Climate responses of ring widths and radial growth phenology of Betula ermanii, Fagus crenata and Quercus crispula in a cool temperate forest in central Japan

Abstract

Climate responses of radial growth of major hardwood species growing in a cool temperate forest in Japan were clarified by dendrochronological analysis combining the phenology observation of radial growth. To better understand which climate factors limit the radial growth of major hardwood species growing in a cool temperate forest in Japan, we clarified the phenology of radial growth and developed ring width residual chronologies for Betula ermanii, Fagus crenata and Quercus crispula at Takayama, an LTER research site located in central Japan. We inspected stem tissue for division of cambial cells in the early stage of wood formation and examined the cumulative radial growth by the wounding method. The onset of cambial cell division in Q. crispula was observed to be about 2 weeks earlier than in the other species.

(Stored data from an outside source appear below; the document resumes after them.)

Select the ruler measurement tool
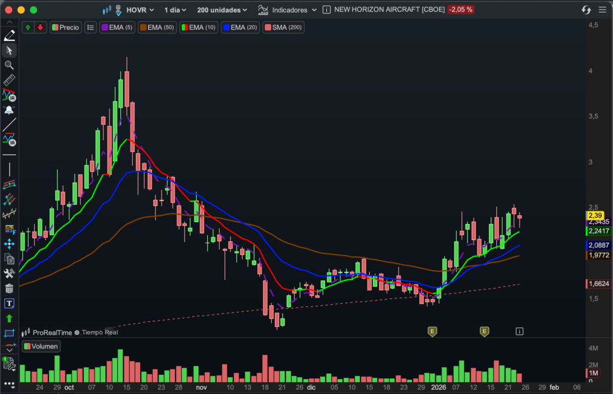The height and width of the screenshot is (394, 613). (9, 80)
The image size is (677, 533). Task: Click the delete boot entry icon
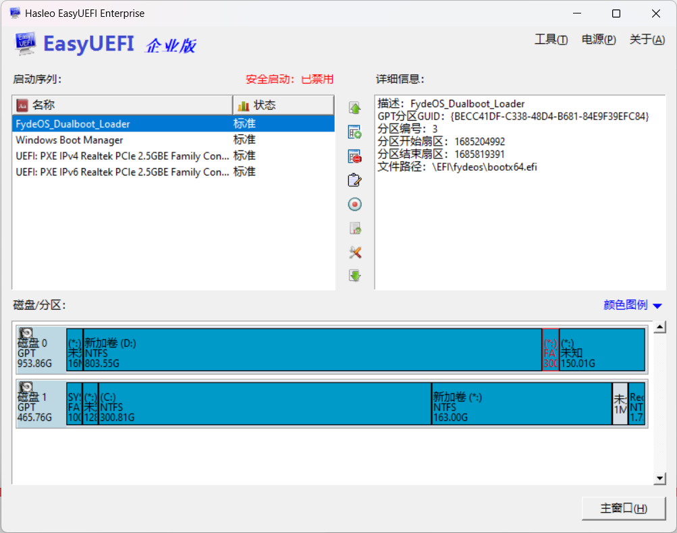pos(355,157)
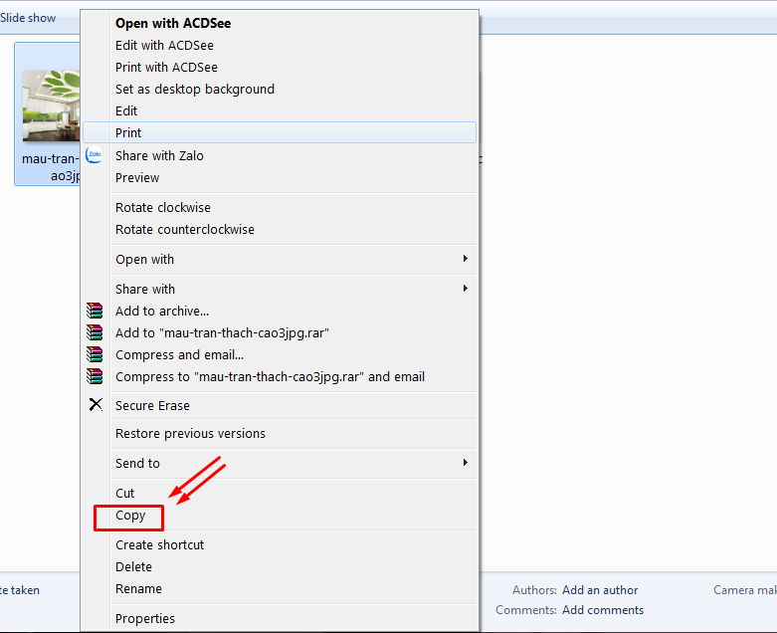Choose Cut in the context menu
The height and width of the screenshot is (633, 777).
pos(124,494)
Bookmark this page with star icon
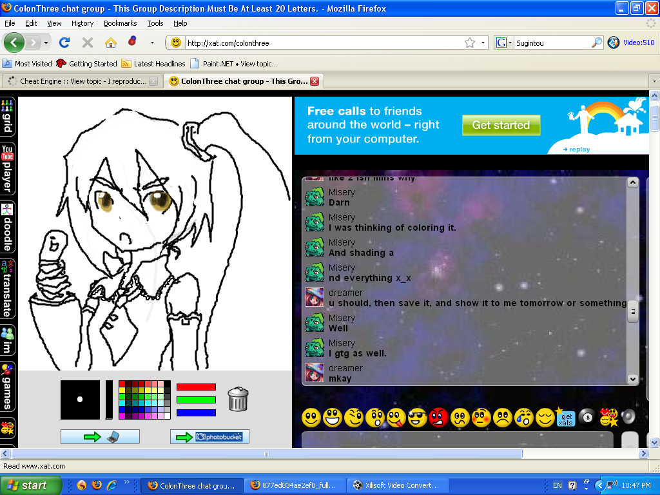 pyautogui.click(x=470, y=43)
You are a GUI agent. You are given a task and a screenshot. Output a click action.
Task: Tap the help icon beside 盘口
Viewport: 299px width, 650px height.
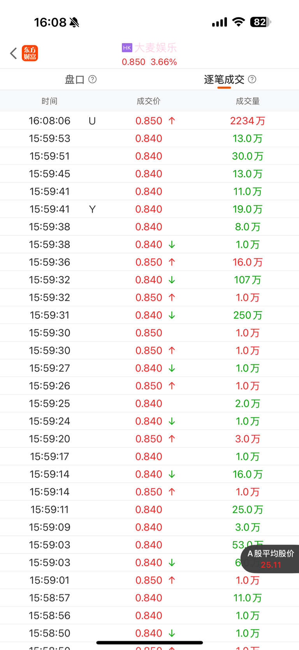(x=93, y=79)
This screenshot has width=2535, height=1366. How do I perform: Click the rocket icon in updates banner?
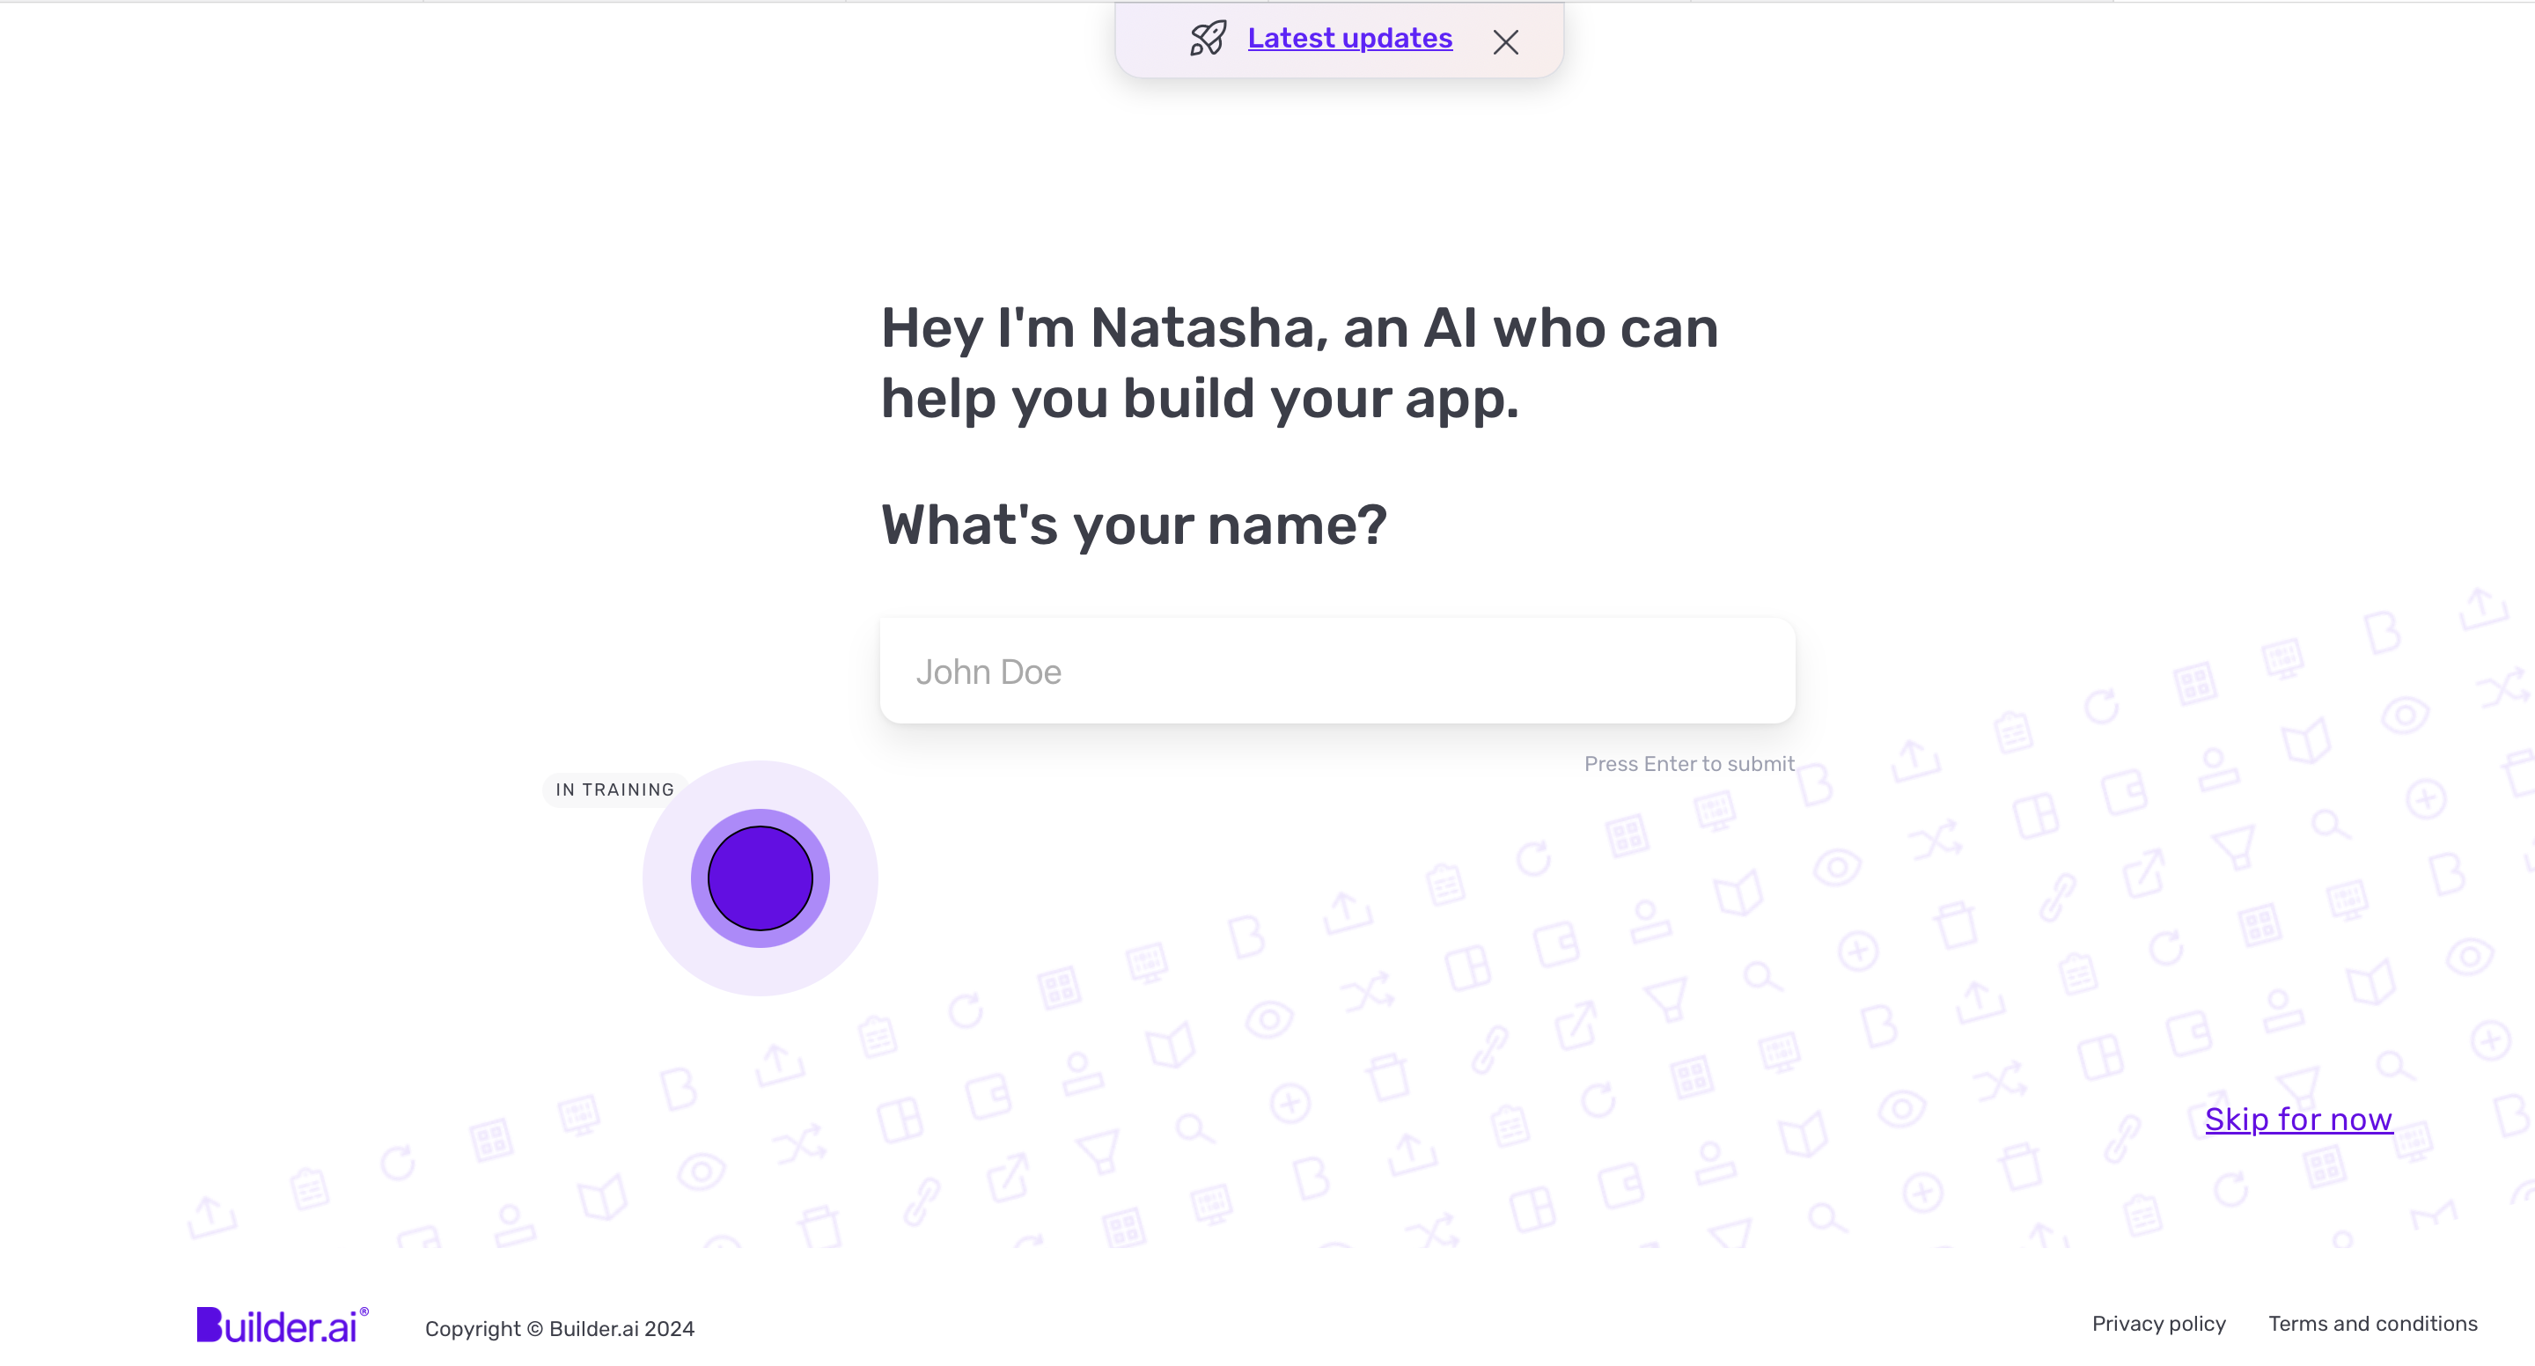pyautogui.click(x=1207, y=38)
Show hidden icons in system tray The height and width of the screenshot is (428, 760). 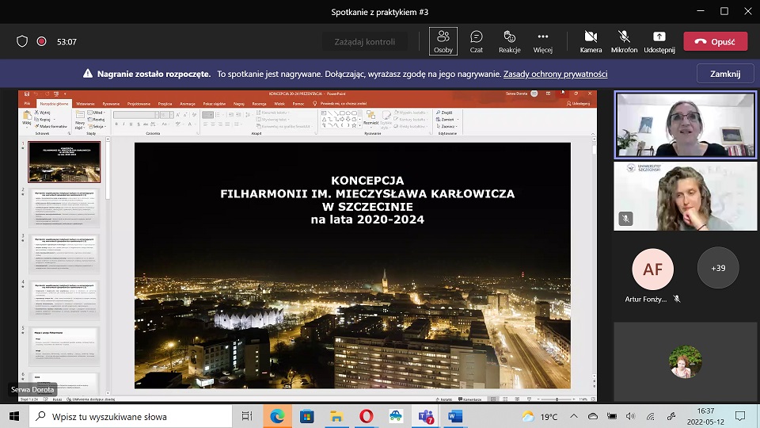tap(576, 416)
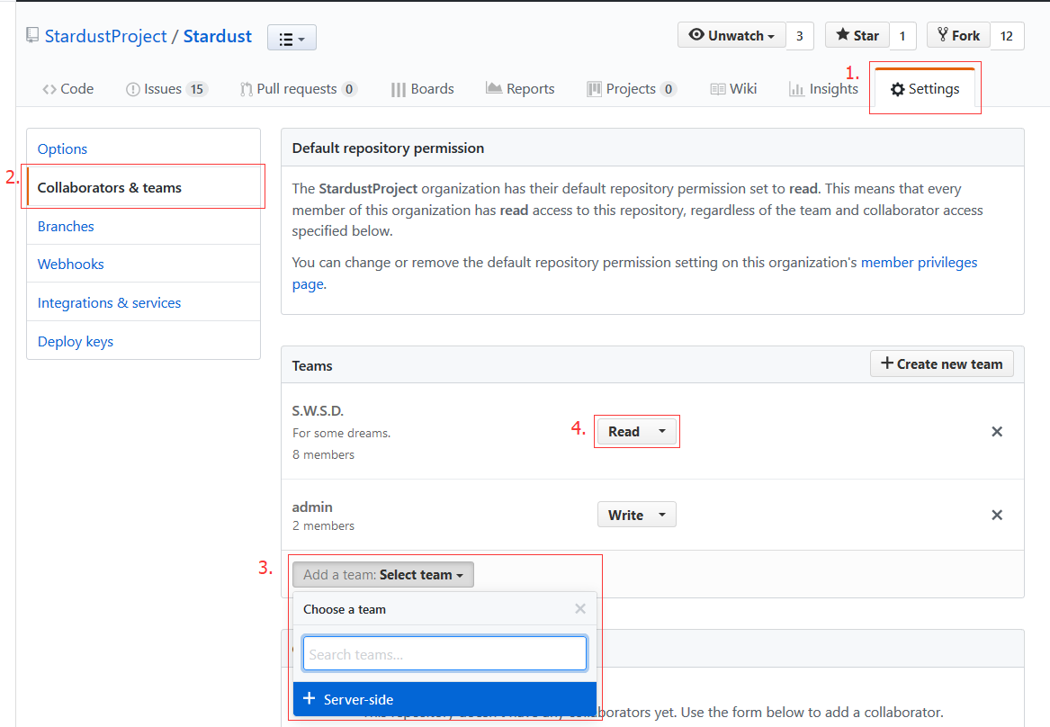The height and width of the screenshot is (727, 1050).
Task: Go to the Insights tab
Action: pos(823,89)
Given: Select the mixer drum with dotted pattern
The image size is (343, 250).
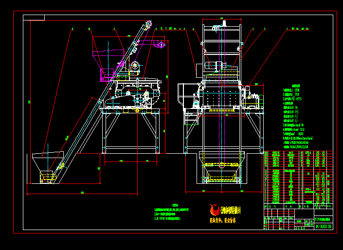Looking at the screenshot, I should point(221,97).
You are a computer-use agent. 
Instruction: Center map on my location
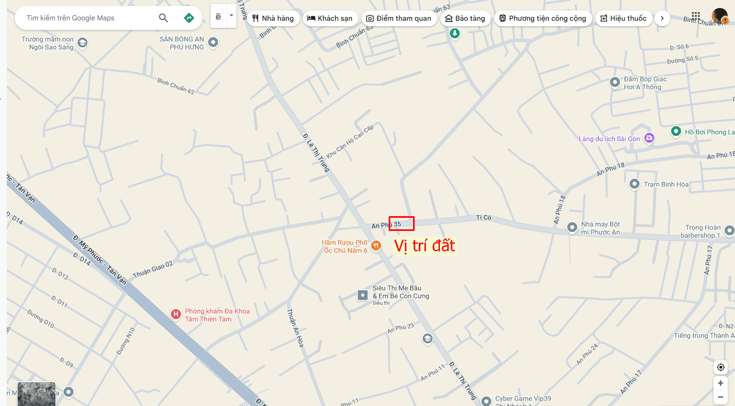click(x=721, y=367)
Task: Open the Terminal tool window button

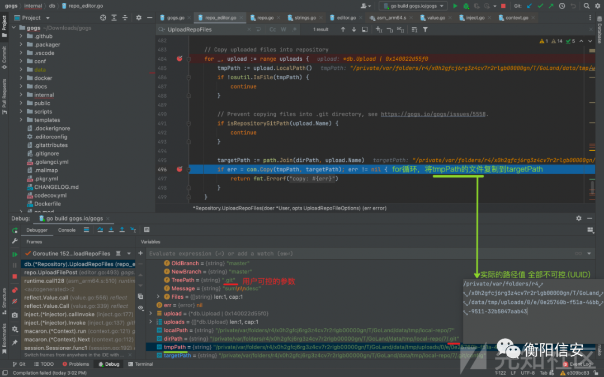Action: (140, 364)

Wood formation in the final part of the tree ring occurred approximately 1 month earlier in B. ermanii than in the other species. The correlation analysis was performed between chronologies and moving averages of 31-day climate data with a 1-day lag. The periods which revealed significant correlations with climate factors were categorized into the previous growing season, previous autumn, just before the current growing season and current growing season according to their characteristic responses and the phenology of wood formation and leaves. The negative correlations between ring width of all the species and mean and minimum temperatures of previous year’s autumn, when the growth ending of ring width and leaf coloring occurred, suggested that temperature may have affected the respiration rate and/or prolonged the start of leaf fall, resulting in variations of radial growth through the consumption of photosynthetic products. On the other hand, different responses to climate were observed among species during the other phenological periods.